# C. Gisela



## KyushuCalanthe (Apr 30, 2008)

Here is a little cutie, the artificial hybrid between C. parviflorum v. parviflorum and C. macranthos. It is a small flower, not more than 2 inches across. Like C. parviflorum, it has a sweet smell. This is my first year with it, so I have no idea how it will respond to the hot climate here.


----------



## NYEric (Apr 30, 2008)

When I read the thread title I was thinking, isn't that a Frosch cross from nice cool Bavaria!? Good luck and thanx for posting. It looks to be doing ok.


----------



## Corbin (Apr 30, 2008)

nice


----------



## KyushuCalanthe (Apr 30, 2008)

NYEric said:


> When I read the thread title I was thinking, isn't that a Frosch cross from nice cool Bavaria!? Good luck and thanx for posting. It looks to be doing ok.



As the song goes, "It's a small, small world..."
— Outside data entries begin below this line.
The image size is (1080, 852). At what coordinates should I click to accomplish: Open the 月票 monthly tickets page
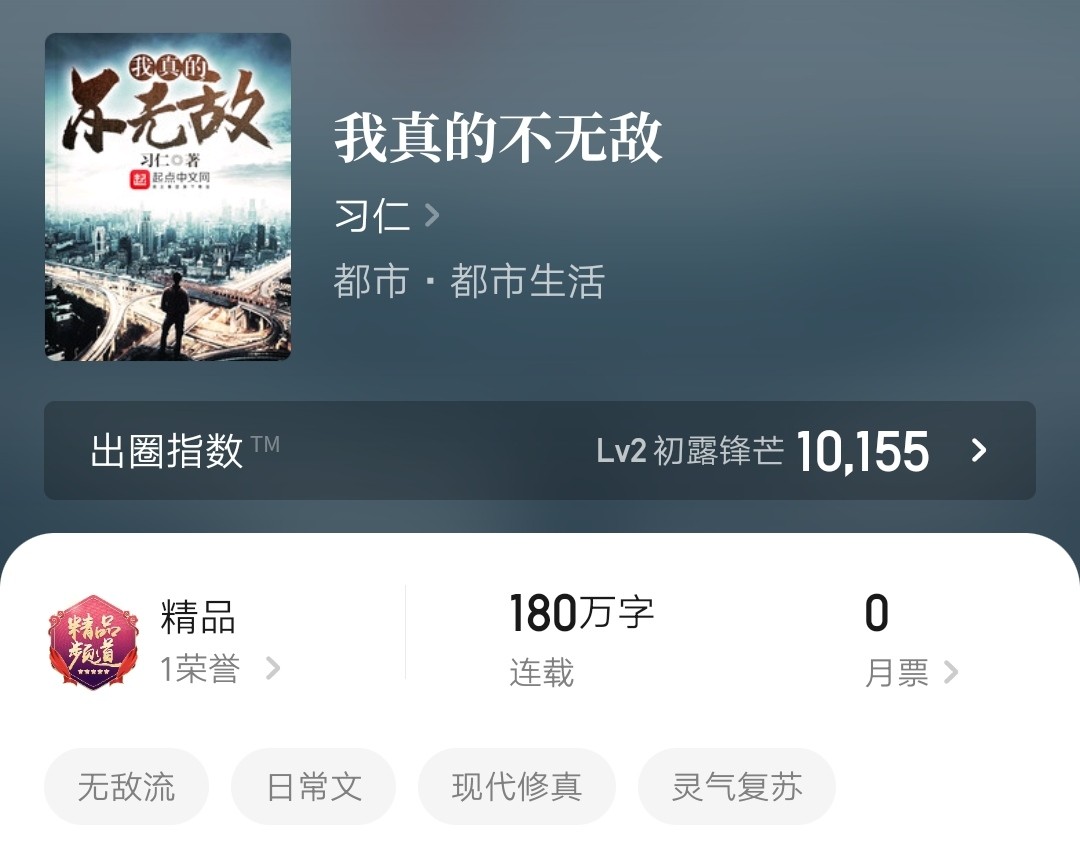(897, 672)
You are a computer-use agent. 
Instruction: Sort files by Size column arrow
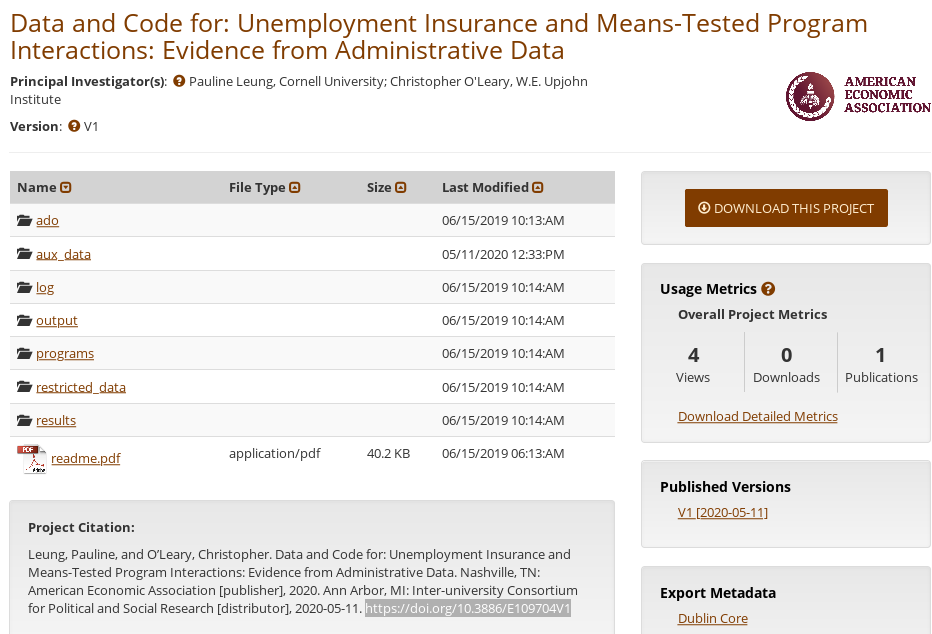(x=401, y=188)
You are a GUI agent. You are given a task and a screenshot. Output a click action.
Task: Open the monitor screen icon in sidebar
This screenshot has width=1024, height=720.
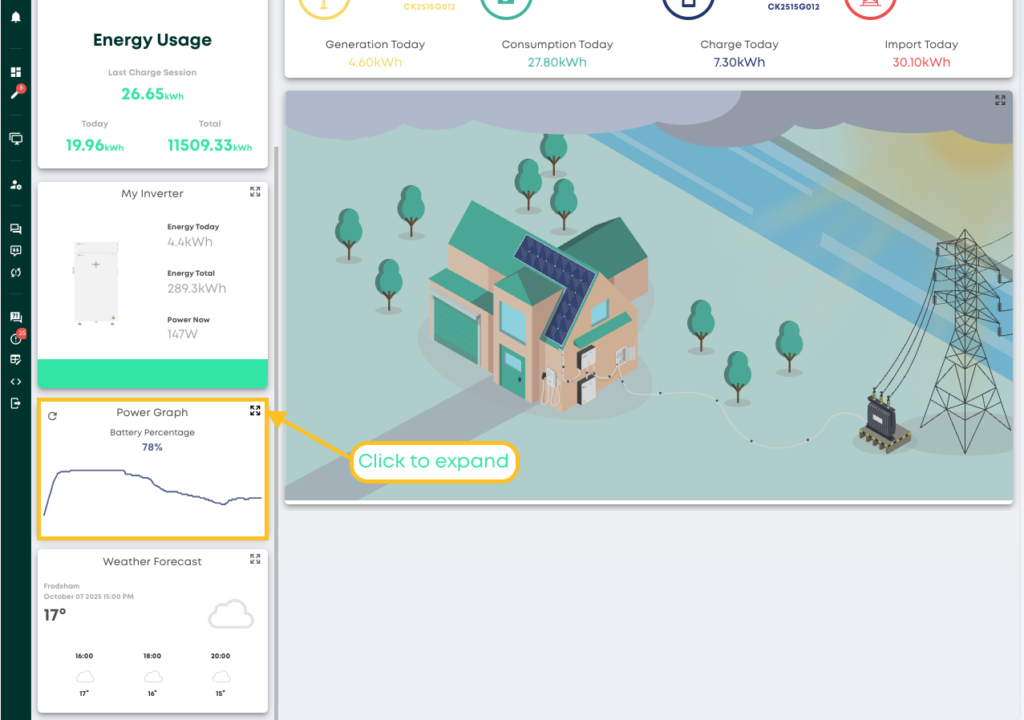[15, 139]
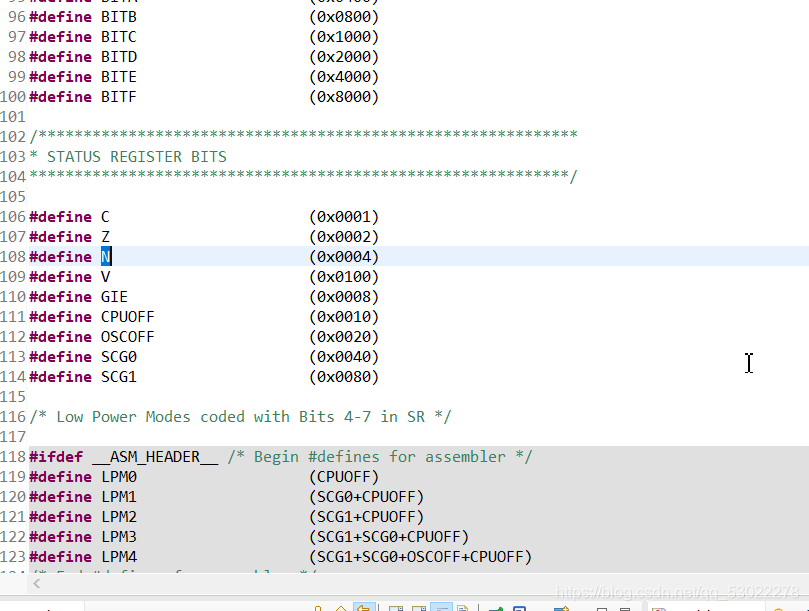Click the home icon on the bottom toolbar
This screenshot has height=611, width=809.
click(x=341, y=606)
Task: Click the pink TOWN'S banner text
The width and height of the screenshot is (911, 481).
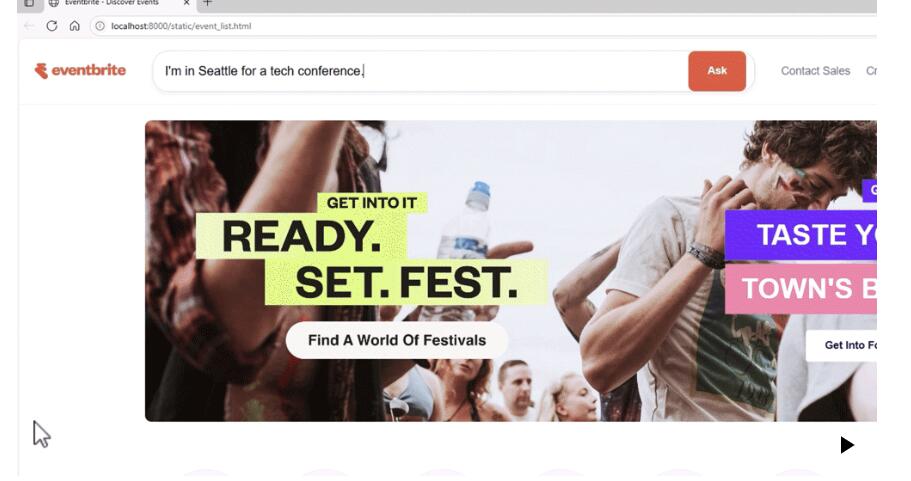Action: pos(801,289)
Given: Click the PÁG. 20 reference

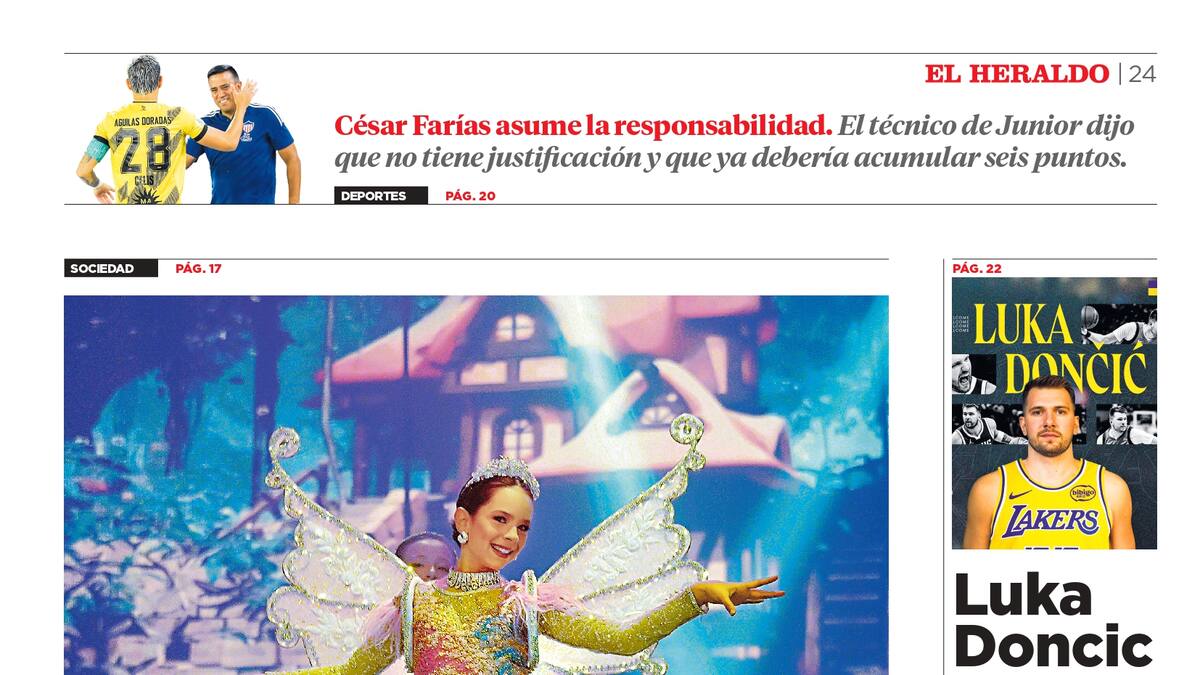Looking at the screenshot, I should click(x=470, y=196).
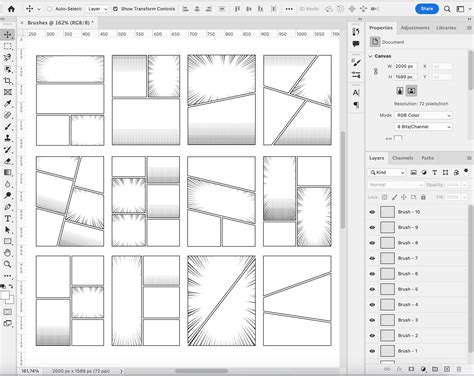This screenshot has height=376, width=474.
Task: Open the 8 Bits/Channel dropdown
Action: [x=423, y=127]
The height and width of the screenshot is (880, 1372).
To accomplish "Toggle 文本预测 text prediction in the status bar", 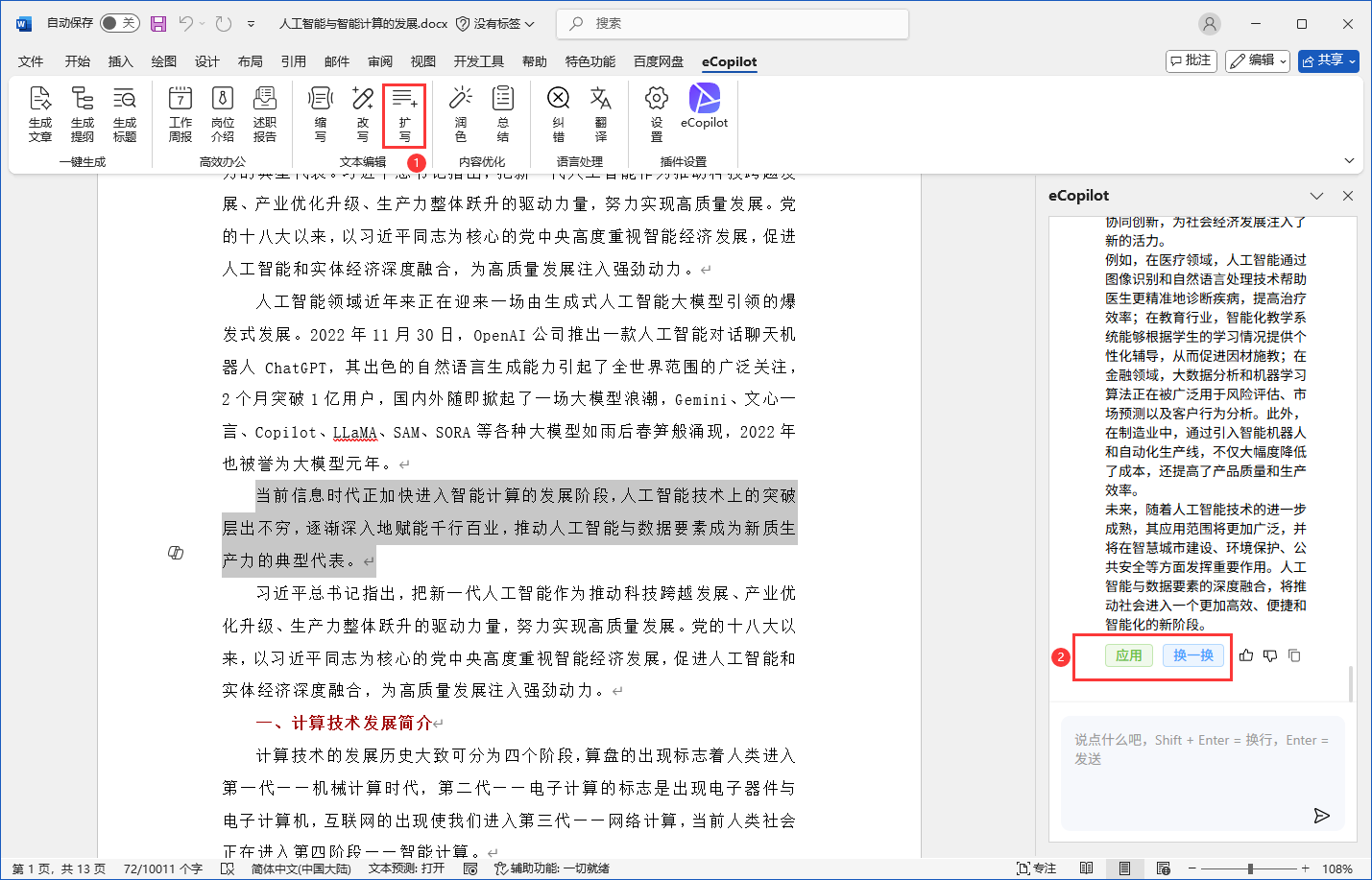I will 406,868.
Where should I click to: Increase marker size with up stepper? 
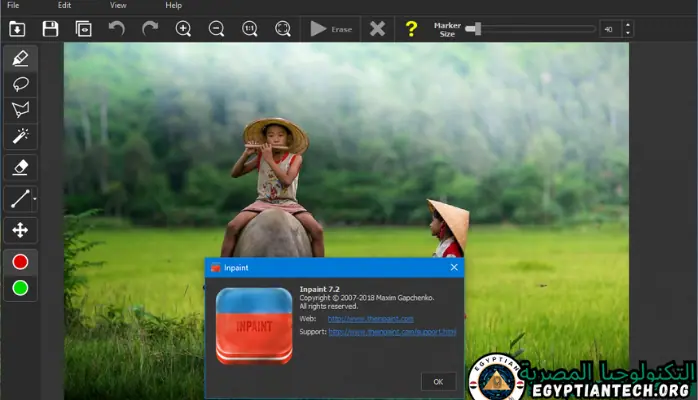tap(627, 25)
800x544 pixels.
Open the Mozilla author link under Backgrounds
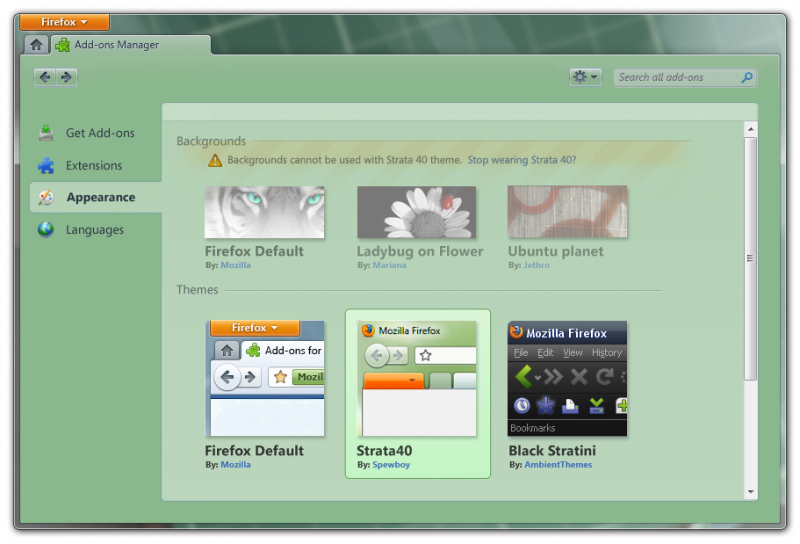click(x=236, y=265)
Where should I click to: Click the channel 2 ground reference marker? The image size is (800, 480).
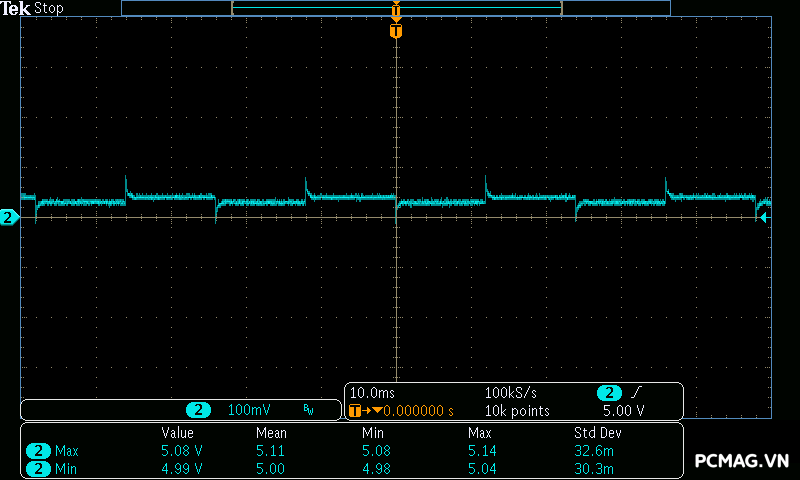click(8, 217)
Yup, all Cyps with the exception of C. formosanum, C. japoniucm, C. kentuckiense, and perhaps a couple more don't belong here in southern Japan (think Atlanta, GA and you'll be close to the temps here). I am a Cyp madman, therefore I try to grow them anyhow. Gisela is perhaps the most vigorous Cyp hybrid made to date, so I have hopes that vigor will help carry it through the rough spots! I've managed to keep C. macranthos going for years now (it don't bloom though), so maybe I can keep this one going too.


----------



## kentuckiense (Apr 30, 2008)

I'm not big on Cyp. hybrids but man, that one is really really nice. I'll be moving to WV in a couple weeks and I should have room for a Cyp. bed, so I may have to pick up a few of these. Thanks for the photos!


----------



## SlipperFan (Apr 30, 2008)

Cute, indeed. Nice photos, also, Tom.


----------



## fundulopanchax (May 1, 2008)

Very nice, Tom - Gisela grows like a weed here in NW CT where they do well with 100 F temps in the summer and keep on spreading. It might do very well for you after all.

Ron


----------



## biothanasis (May 2, 2008)

Good looking flower!!! Beautiful!!!!!


----------



## goldenrose (May 2, 2008)

Cute indeed! Lovely photos!


----------



## KyushuCalanthe (May 3, 2008)

Here it is today a little more expanded:


----------



## WolfDog1 (C. Williams) (May 8, 2008)

Man that's nice.

Craig


----------



## rdlsreno (May 11, 2008)

Excellent Photos!!!


Ramon


----------